Catalina mantuvo la vista al frente, su expresión imperturbable.
—Era lo mejor para acallar el cotilleo —respondió—. En poco tiempo, todo quedará en el olvido.
Antes de que Occia pudiera replicar, un hombre se aproximó al grupo.
Era alto, de complexión firme, vestido con un esmoquin negro, perfectamente entallado. Su cabello oscuro, peinado hacia atrás, dejaba ver una frente amplia y unos ojos oscuros que se clavaron de inmediato en Catalina, sin necesidad de rodeos.
No hizo reverencias, ni esperó a ser presentado. Su sola presencia forzó un silencio a su alrededor.
—Domina Catalina —dijo con voz grave y modulada—. Es un honor.
Catalina lo observó con cautela. No había visto antes a ese hombre, pero algo en su actitud resultaba inquietante. Elegante, sí. Educado, también. Pero con una seguridad que rozaba lo invasivo.
Antes de que pudiera responder, Occia dio un paso sutil hacia adelante. Su tono fue impecable, pero su mirada era todo menos cordial.
—Señor Visconti —dijo—. Me temo que no está autorizado a acercarse a la Domina sin intermediarios.
Nigro Visconti no pareció molesto. Sonrió levemente, como si esperara esa reacción.
—Mis disculpas, Domina Occia —dijo Visconti con una leve inclinación—. No quise interrumpir ni faltar al protocolo. Solo deseaba saludar a quien, según muchos, ha devuelto a Roma el verdadero sentido de la devoción.
Catalina se limitó a inclinar la cabeza, con la compostura intacta. Occia respondió con una sonrisa diplomática, apenas un gesto.
—Un honor, señor Visconti —dijo ella—. Que disfrute la velada.
Nigro sostuvo la mirada de Catalina un segundo más de lo apropiado, y luego asintió una vez antes de alejarse, con paso medido.
Solo cuando estuvo a una distancia prudente, Catalina se giró hacia su mentora.
—¿Lo conoces? —preguntó en voz baja.
—No personalmente —respondió Occia, sin apartar la vista de la multitud—. Pero no necesito haberlo tratado para saber quién es.
Catalina frunció levemente el ceño.
—¿Debería tener cuidado?
Occia se tomó un momento antes de responder.

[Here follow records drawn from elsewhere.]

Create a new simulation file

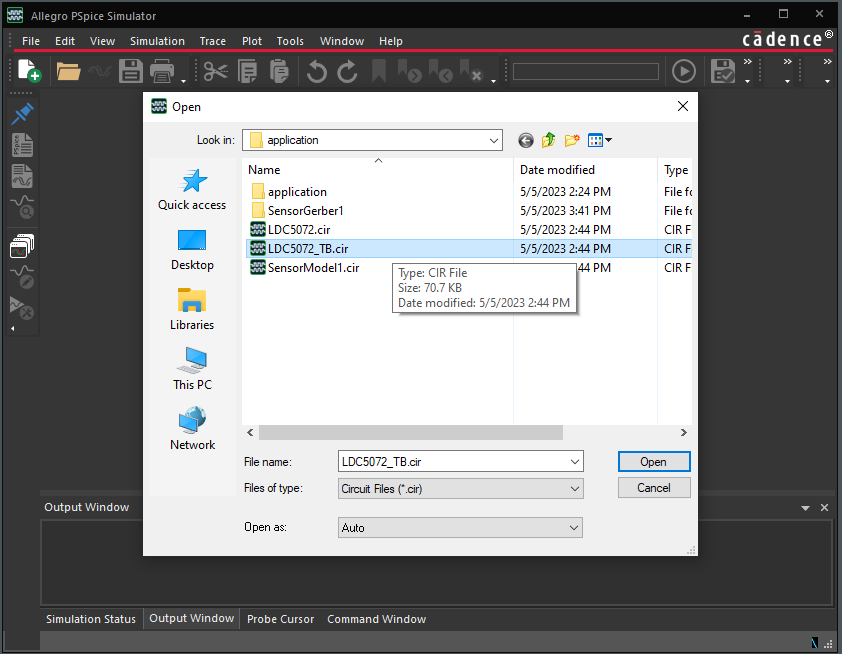click(27, 70)
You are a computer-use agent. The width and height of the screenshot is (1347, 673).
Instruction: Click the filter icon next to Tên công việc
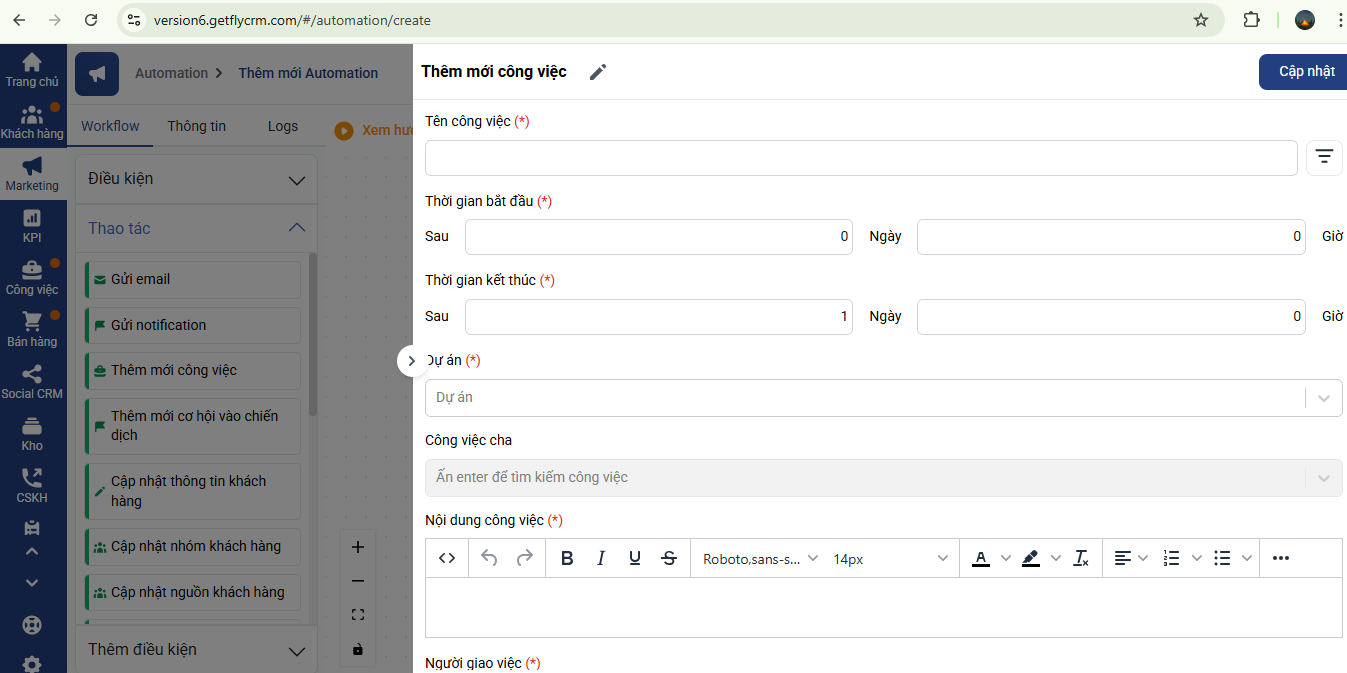[x=1324, y=157]
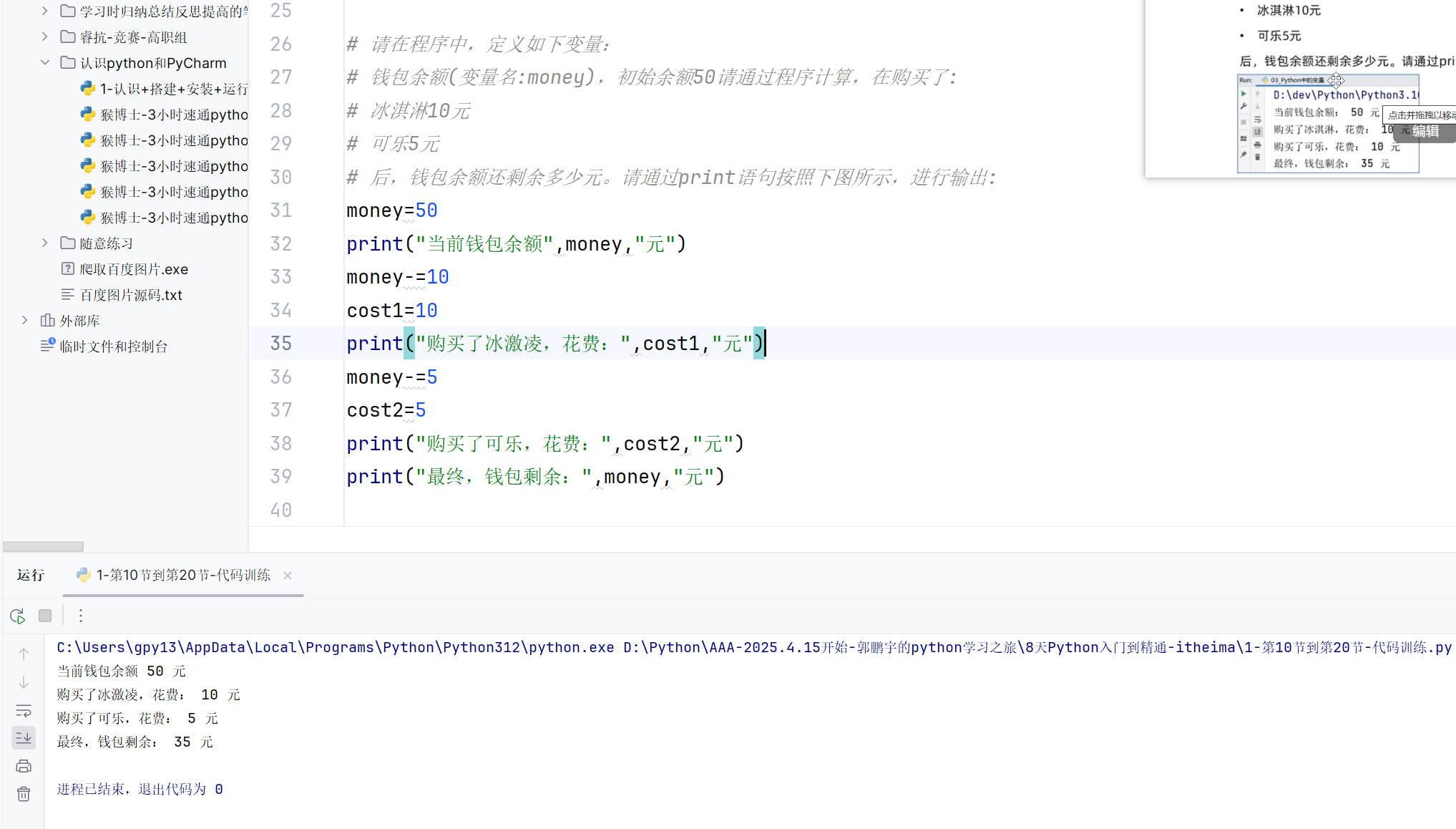Click the trash clear-all icon in console
The width and height of the screenshot is (1456, 829).
[24, 794]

—Con hombres como él, siempre. Los Visconti no actúan por impulso. Si ha venido hasta aquí, si se ha presentado ante ti, no es por cortesía.
Desde su posición junto a una de las columnas, Logan había seguido cada movimiento con atención. El gesto contenido de Catalina, la sonrisa diplomática de Occia, la presencia calculada del extraño. No le gustó.

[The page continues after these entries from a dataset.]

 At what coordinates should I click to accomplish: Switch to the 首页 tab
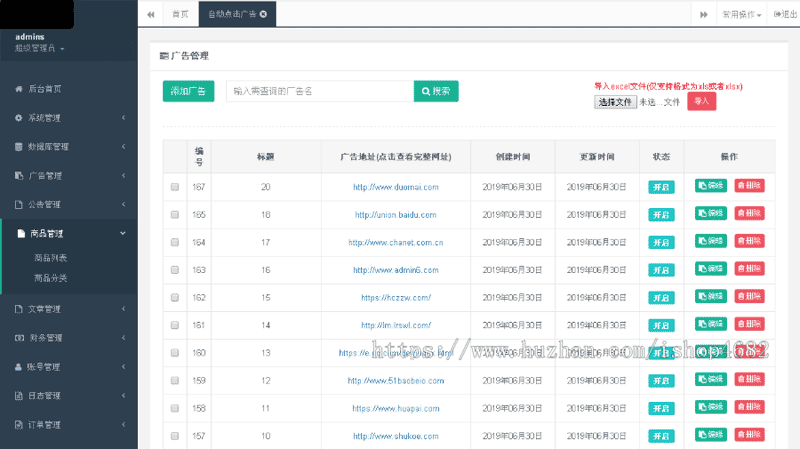[180, 14]
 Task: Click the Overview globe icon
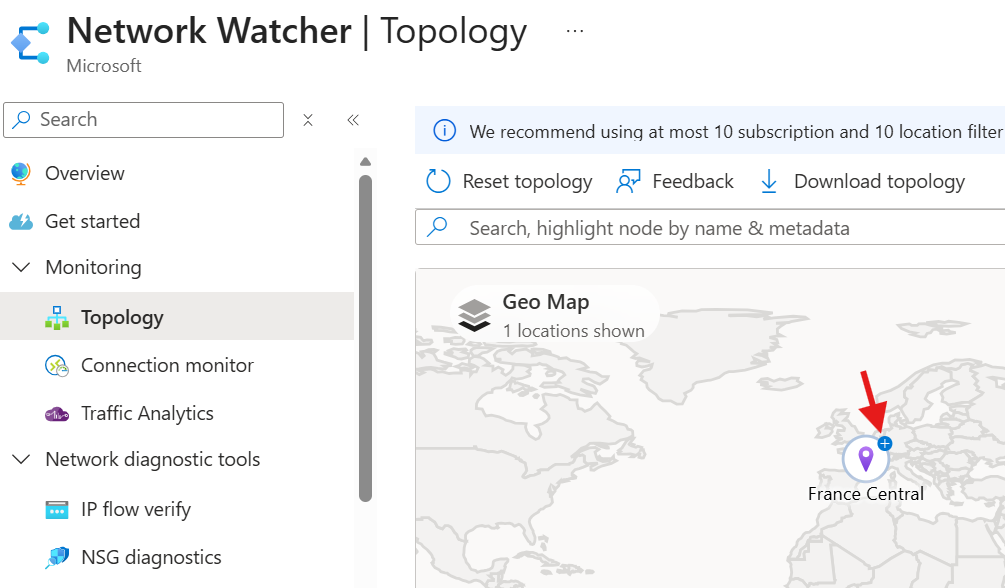pyautogui.click(x=21, y=173)
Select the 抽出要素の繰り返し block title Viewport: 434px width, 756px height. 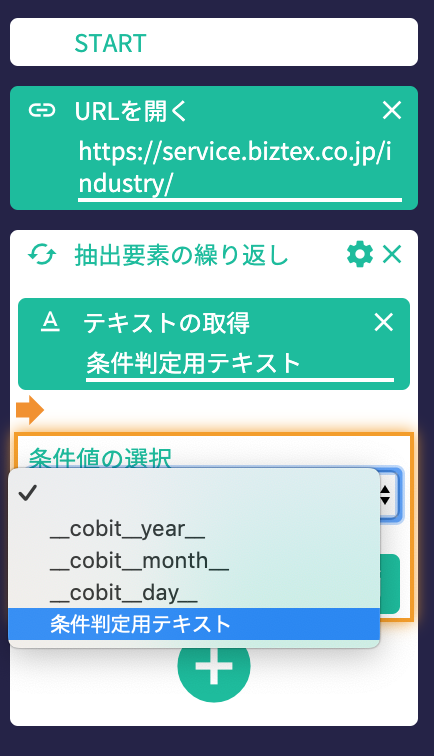click(x=181, y=255)
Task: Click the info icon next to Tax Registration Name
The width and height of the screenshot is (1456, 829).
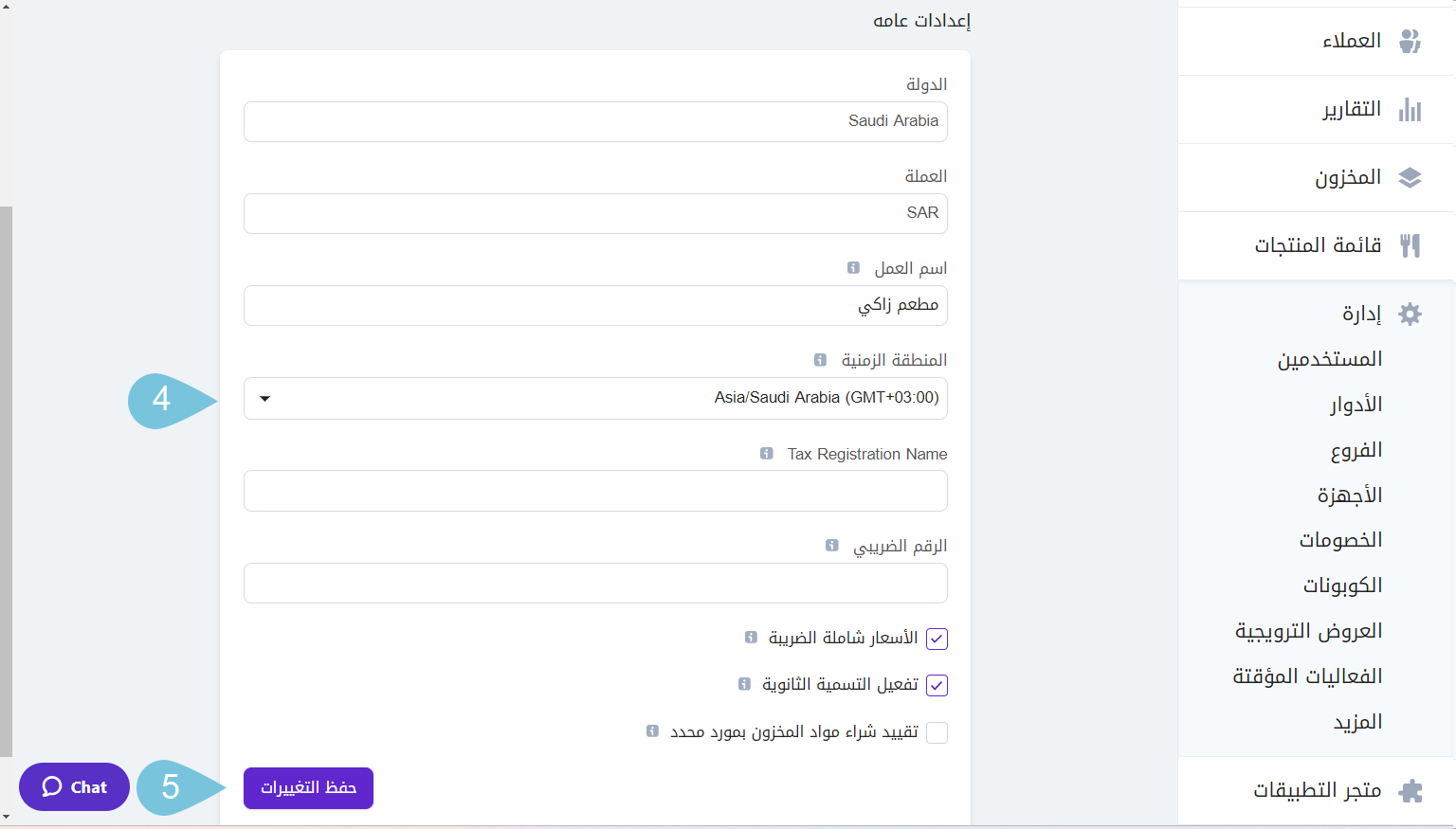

Cuando Nigro se alejó, Logan se desplazó entre la gente sin llamar la atención. Se acercó a Marco, que vigilaba desde la periferia con expresión serena, manos cruzadas al frente.

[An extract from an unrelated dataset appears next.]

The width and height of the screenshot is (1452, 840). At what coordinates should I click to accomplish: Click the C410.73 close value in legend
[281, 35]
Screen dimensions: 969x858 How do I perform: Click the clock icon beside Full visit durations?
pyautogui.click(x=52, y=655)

—¿Quién era ese? —preguntó Logan sin preámbulo—. El que se acercó a las vestales.
Marco ni siquiera lo miró. Solo ladeó un poco la cabeza, como si respondiera al viento.
—Nigro Visconti —dijo—. Empresario, filántropo... y patrocinador de media docena de iniciativas del Senado.
—¿Y qué quería?
—Saludar —respondió Marco con tono neutro—. Como todos aquí.
Logan apretó la mandíbula. Su vista regresó a Catalina, que ahora hablaba con Occia. El vestido blanco relucía bajo las luces, impoluto, sagrado. Pero él la veía más que eso. Sabía leer sus gestos, sus pausas. Algo en ella se había tensado.
—¿Y tú crees eso?
Marco soltó una breve risa por lo bajo.
—Relájate, Sharp. Esto es una gala. No un campo de batalla.
Logan lo miró de reojo.
—A veces no hay tanta diferencia.
Marco no respondió. Solo levantó una ceja, sin borrar su media sonrisa. Logan, en cambio, volvió a fijar la vista en Catalina. El hombre se había marchado, sí. Pero la incomodidad permanecía.